From Mr. Powell's description Franklin was a short, thick black-haired

man, bald on the top. His head sunk between the shoulders, his staring

prominent eyes and a florid colour, gave him a rather apoplectic

appearance. In repose, his congested face had a humorously melancholy

expression.

The ship-keeper having given him up all the keys and having been chased

forward with the admonition to mind his own business and not to chatter

about what did not concern him, Mr. Franklin went under the poop. He

opened one door after another; and, in the saloon, in the captain's state-

room and everywhere, he stared anxiously as if expecting to see on the

bulkheads, on the deck, in the air, something unusual--sign, mark,

emanation, shadow--he hardly knew what--some subtle change wrought by the

passage of a girl. But there was nothing. He entered the unoccupied

stern cabin and spent some time there unscrewing the two stern ports. In

the absence of all material evidences his uneasiness was passing away.

With a last glance round he came out and found himself in the presence of

his captain advancing from the other end of the saloon.

Franklin, at once, looked for the girl. She wasn't to be seen. The

captain came up quickly. 'Oh! you are here, Mr. Franklin.' And the mate

said, 'I was giving a little air to the place, sir.' Then the captain,

his hat pulled down over his eyes, laid his stick on the table and asked

in his kind way: 'How did you find your mother, Franklin?'--'The old

lady's first-rate, sir, thank you.' And then they had nothing to say to

each other. It was a strange and disturbing feeling for Franklin.

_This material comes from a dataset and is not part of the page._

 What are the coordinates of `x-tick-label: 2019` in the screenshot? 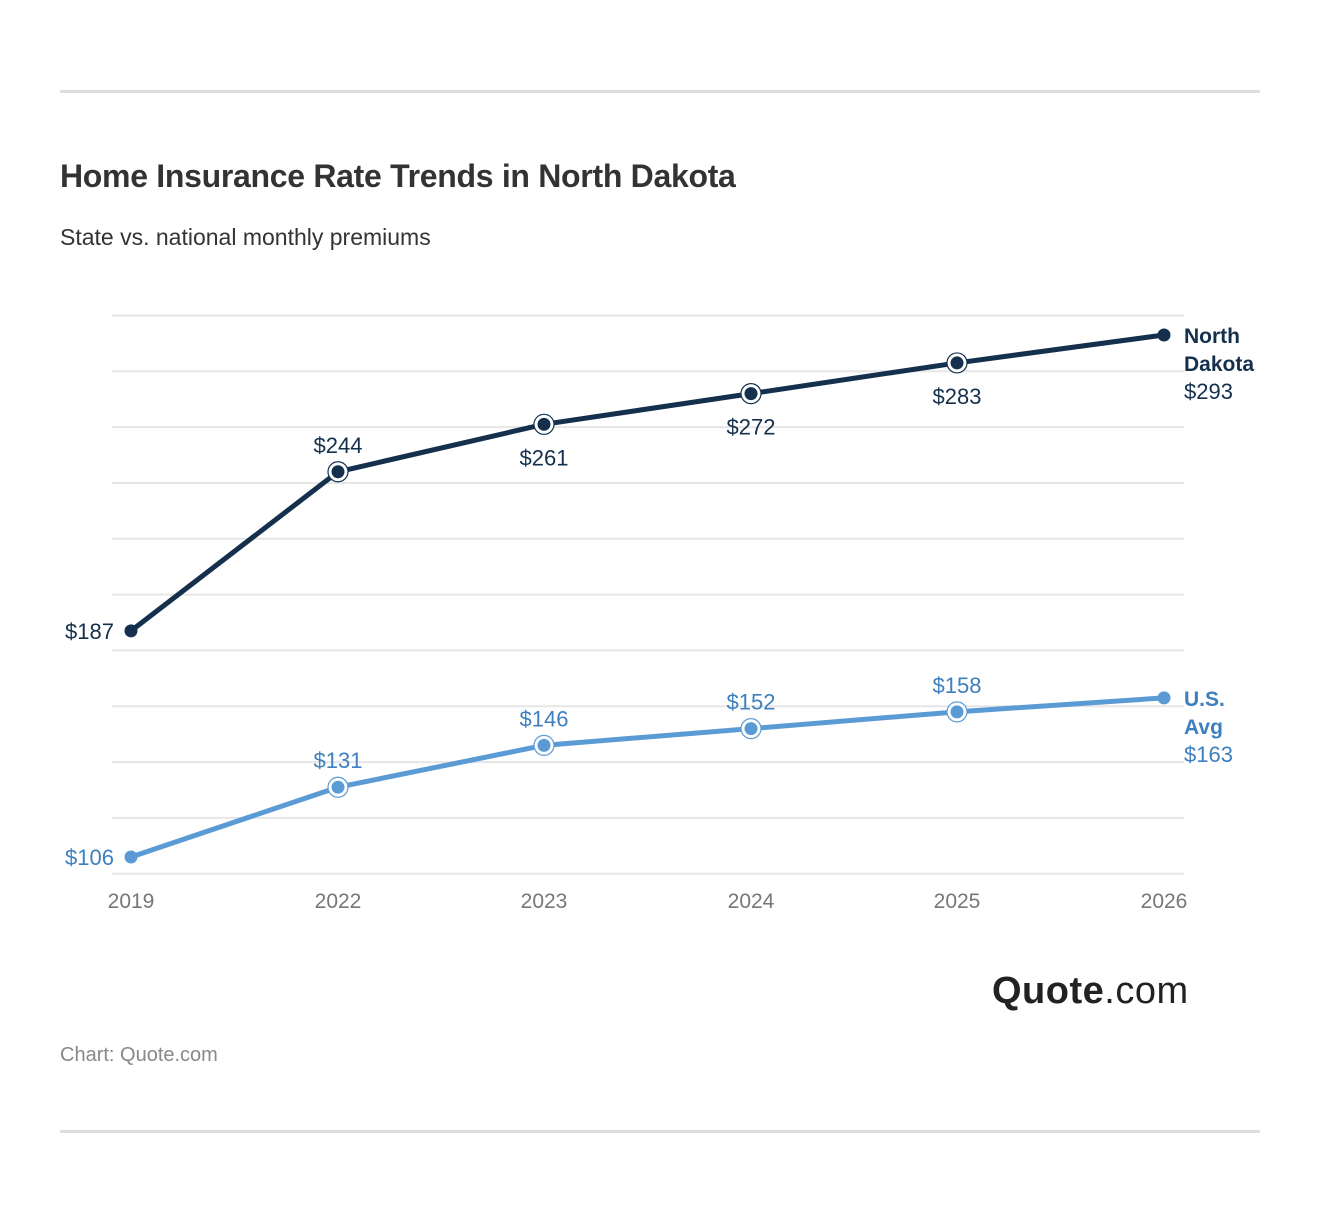 It's located at (132, 902).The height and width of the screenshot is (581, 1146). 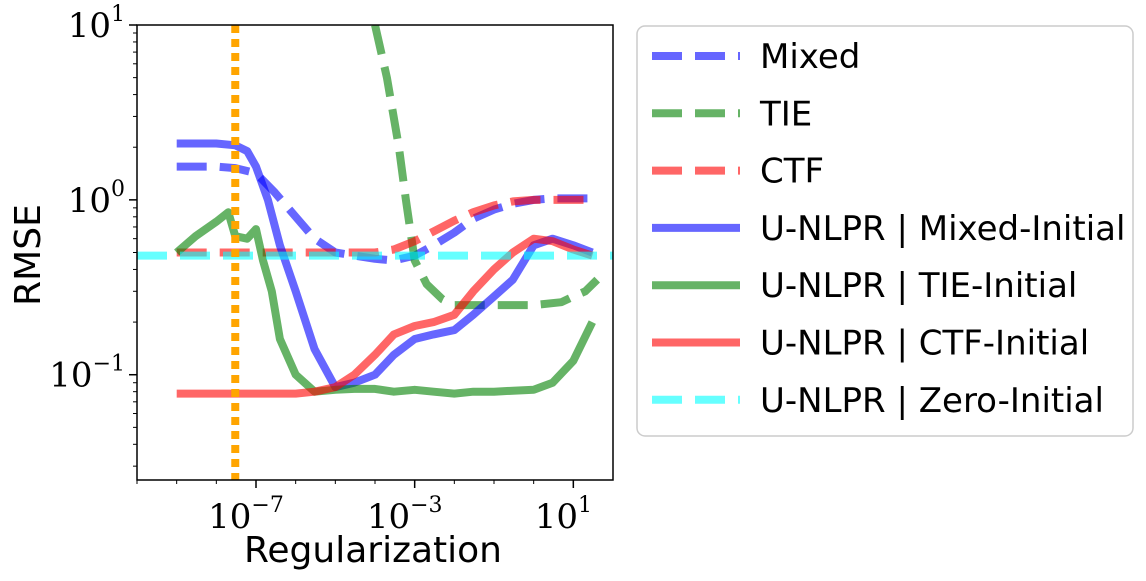 I want to click on x-tick-label: 10¹, so click(x=564, y=515).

He,

just back from leave, the ship just come to her loading berth, the

captain just come on board, and apparently nothing to say! The several

questions he had been anxious to ask as to various things which had to be

done had slipped out of his mind. He, too, felt as though he had nothing

to say.

The captain, picking up his stick off the table, marched into his state-

room and shut the door after him. Franklin remained still for a moment

and then started slowly to go on deck. But before he had time to reach

the other end of the saloon he heard himself called by name. He turned

round. The captain was staring from the doorway of his state-room.

Franklin said, "Yes, sir." But the captain, silent, leaned a little

forward grasping the door handle. So he, Franklin, walked aft keeping

his eyes on him. When he had come up quite close he said again, "Yes,

sir?" interrogatively. Still silence. The mate didn't like to be stared

at in that manner, a manner quite new in his captain, with a defiant and

self-conscious stare, like a man who feels ill and dares you to notice

it. Franklin gazed at his captain, felt that there was something wrong,

and in his simplicity voiced his feelings by asking point-blank: "What's wrong, sir?"